Astronomers shed light on Blue Moon

Date of release: 03/26/99

SAN MARCOS, TEXAS — How often does a respected national scientific magazine retract information it first published 53 years ago?

Probably only once in a Blue Moon.

But that’s what Sky & Telescope magazine will do in its May 1999 issue which will redefine popular folklore surrounding the definition of a Blue Moon.

For more than half a century, public opinion has held that a “Blue Moon” is a second full moon in any given month, like the one that will occur March 31 this year. In fact, that particular definition was born in the pages of Sky & Telescope in 1946, and from there its acceptance seemed to grow, well, astronomically.

Unfortunately, that definition is based on a misunderstanding, according to an article in the May 1999 edition of the magazine.

The article is authored by Don Olson, professor of physics at Southwest Texas State University, Rick Fienberg, publisher of Sky & Telescope, and Roger Sinnott, associate editor of Sky & Telescope.

The authors say a Blue Moon occurs when a particular season contains four full moons. In that event, the third full moon is the Blue Moon. All other full moons of the year are named after seasonal activities, such as the Harvest Moon, the Lenten Moon or the Hunter’s Moon.

The two-full-moons-in-a-month definition was first set forth in a March 1946 Sky & Telescope article on the origin and evolution of the term “once in a blue moon,” written by amateur astronomer James Hugh Pruett.

In that article, Pruett mentions an earlier Sky & Telescope piece based on a 1937 Maine almanac, which called the 13th full moon of a year a Blue Moon. Pruett speculated that if there were 13 full moons in a year, then one month must have contained two full moons. He then incorrectly asserted, “This second in a month, so I interpret it, was called Blue Moon.”

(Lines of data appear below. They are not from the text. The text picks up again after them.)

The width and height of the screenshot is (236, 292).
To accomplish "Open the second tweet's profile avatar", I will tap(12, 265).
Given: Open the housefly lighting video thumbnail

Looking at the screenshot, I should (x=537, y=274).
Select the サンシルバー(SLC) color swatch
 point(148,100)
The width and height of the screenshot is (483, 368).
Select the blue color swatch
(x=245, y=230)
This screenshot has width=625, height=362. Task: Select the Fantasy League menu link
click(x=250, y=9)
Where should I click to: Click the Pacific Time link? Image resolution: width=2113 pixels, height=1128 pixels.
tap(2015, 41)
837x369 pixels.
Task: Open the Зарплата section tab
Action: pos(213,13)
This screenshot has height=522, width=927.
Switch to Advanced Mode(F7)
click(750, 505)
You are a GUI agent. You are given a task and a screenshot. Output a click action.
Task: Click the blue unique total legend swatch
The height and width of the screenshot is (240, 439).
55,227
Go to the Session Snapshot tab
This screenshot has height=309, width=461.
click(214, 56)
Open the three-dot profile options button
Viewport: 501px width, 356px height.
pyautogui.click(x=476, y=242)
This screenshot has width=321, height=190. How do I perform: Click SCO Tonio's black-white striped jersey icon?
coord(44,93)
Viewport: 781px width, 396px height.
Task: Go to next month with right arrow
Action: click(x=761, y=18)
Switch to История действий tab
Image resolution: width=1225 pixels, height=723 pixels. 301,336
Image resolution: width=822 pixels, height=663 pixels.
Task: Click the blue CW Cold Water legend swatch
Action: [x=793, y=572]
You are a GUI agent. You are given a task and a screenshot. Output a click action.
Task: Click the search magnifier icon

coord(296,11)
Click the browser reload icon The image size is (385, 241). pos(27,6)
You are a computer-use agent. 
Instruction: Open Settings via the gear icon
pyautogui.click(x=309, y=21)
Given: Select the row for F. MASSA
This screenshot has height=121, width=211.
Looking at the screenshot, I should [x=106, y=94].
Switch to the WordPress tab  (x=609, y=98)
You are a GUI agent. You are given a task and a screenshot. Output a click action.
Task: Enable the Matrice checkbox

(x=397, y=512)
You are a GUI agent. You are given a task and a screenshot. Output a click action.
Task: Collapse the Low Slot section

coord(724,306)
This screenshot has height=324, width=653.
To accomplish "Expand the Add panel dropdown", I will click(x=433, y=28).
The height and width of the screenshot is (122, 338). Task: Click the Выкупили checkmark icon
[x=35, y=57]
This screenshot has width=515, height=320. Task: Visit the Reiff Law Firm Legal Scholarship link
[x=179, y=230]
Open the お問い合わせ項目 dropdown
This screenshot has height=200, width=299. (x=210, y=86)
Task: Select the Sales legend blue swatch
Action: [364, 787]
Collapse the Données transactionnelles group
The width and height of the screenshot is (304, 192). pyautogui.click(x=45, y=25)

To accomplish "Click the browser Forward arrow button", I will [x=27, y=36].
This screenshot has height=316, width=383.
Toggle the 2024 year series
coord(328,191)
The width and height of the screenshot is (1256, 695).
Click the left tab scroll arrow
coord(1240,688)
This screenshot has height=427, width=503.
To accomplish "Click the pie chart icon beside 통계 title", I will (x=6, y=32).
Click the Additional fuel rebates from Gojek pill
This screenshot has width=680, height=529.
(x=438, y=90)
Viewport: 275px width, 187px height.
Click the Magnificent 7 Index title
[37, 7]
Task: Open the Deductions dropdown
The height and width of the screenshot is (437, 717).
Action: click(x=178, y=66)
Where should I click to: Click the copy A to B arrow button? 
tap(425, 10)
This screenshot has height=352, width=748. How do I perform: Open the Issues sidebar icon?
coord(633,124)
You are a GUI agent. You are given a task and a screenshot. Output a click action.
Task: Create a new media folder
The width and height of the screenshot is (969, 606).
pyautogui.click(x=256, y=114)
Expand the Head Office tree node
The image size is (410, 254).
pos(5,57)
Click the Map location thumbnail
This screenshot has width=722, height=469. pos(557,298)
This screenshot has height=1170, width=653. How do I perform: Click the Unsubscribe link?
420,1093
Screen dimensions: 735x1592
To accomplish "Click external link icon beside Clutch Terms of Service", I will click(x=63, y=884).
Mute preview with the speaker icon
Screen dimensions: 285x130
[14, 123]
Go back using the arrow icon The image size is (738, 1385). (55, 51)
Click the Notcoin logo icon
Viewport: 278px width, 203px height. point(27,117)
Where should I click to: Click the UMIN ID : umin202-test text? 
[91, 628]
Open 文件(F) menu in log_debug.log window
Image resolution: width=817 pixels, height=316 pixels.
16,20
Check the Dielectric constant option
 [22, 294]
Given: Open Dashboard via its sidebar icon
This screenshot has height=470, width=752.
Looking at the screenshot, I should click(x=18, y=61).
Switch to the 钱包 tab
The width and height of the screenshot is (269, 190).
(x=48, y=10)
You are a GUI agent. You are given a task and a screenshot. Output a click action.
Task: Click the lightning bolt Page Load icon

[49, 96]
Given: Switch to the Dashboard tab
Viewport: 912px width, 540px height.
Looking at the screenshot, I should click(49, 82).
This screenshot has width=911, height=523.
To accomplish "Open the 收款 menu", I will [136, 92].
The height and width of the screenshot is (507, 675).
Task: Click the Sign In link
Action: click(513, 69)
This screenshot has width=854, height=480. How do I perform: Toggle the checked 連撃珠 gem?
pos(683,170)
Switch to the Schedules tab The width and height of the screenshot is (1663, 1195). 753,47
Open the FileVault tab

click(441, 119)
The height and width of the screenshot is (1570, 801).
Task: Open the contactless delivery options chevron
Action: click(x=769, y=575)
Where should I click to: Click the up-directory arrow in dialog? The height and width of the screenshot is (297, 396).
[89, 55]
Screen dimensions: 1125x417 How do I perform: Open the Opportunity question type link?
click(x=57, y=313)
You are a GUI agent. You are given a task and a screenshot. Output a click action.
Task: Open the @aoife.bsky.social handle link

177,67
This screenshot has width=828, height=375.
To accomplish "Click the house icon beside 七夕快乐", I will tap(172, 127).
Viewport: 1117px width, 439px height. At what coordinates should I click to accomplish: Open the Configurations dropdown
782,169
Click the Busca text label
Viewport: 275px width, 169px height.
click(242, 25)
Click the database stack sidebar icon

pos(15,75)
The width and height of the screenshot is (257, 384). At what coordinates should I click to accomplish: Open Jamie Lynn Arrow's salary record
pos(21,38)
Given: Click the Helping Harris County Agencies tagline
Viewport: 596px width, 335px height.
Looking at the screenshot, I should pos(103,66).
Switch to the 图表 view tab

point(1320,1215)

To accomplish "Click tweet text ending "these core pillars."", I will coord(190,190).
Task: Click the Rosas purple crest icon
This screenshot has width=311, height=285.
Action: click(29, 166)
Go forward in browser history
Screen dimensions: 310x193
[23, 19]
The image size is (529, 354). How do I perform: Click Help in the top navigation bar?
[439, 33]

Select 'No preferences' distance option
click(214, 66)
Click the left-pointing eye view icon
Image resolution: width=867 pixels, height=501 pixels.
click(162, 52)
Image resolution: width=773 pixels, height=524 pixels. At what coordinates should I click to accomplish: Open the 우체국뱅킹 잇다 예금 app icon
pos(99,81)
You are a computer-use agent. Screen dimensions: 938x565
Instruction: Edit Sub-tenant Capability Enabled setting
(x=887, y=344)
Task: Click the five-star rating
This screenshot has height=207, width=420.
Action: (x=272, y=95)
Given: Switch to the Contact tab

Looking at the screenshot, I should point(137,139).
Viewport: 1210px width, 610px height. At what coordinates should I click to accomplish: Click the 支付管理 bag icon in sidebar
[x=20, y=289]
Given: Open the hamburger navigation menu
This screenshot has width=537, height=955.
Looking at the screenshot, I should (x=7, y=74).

That interpretation was wrong, but from it the folklore grew. A headline over a later Sky & Telescope story on second-in-a-month full moons carried the term “Blue Moon.” Based on the magazine’s stories, the popular radio program StarDate featured Pruett’s definition. It then found its way into a children’s almanac, and even into an edition of the board game Trivial Pursuit as it gradually became cemented in popular culture.

However, Olson, Fienberg and Sinnott say Pruett erred in his article, and they contend that had Pruett had the almanac handy while he was writing, the misinterpretation never would have happened.

The authors located a copy of the 1937 Maine Farmers’ Almanac and found that it called a full moon of Aug. 21 that year a Blue Moon. But since a lunar cycle is 29 1/2 days, a second full moon could not have happened on the 21st day of the month, a fact Pruett would certainly have recognized had he seen the almanac. Clearly, Pruett and the almanac’s author were working from different definitions of a “Blue Moon.”

In fact, Olson, Fienberg and Sinnott found a dozen references to Blue Moons in various editions of the Maine almanac, and not a single one was a second full moon in a month.

The almanac based its calculation on a seasonal year -- winter solstice to winter solstice -- rather than a calendar year. Therefore, the Aug. 21 moon, while not the second full moon of the month, was the third of a summer season that would contain four full moons. The authors say that makes it fit the original, but seemingly forgotten, definition of a Blue Moon.

Forgotten, at least, until now.

Considerable media attention has been devoted to the Blue Moon phenomenon in 1999 because both January and March exhibit two full moons. Under the popular definition, both are Blue Moons. But using the older, now rediscovered definition using a seasonal year, neither qualifies as “blue” because neither was the third of four full moons in a single season.

Using the seasonal year calculation, the next Blue Moon will take place on Feb. 19, 2000. A Blue Moon occurs about seven times every 19 years under either definition, but not on the same dates.

The authors say that the two-full-moons-in-a-month definition that now has such widespread acceptance “is like a genie that can’t be forced back into its bottle.”

But Olson adds, “That’s not necessarily a bad thing. Rather than argue over whether to celebrate the dawn of the new millennium on January first in 2000 or 2001, those with the sunniest outlooks will celebrate twice. Why not treat Blue Moons the same way? Both occurrences are interesting. I think we can appreciate both.”

The Sky & Telescope article provides additional insight that defines Blue Moons, but the origin of the term “blue” itself is still uncertain.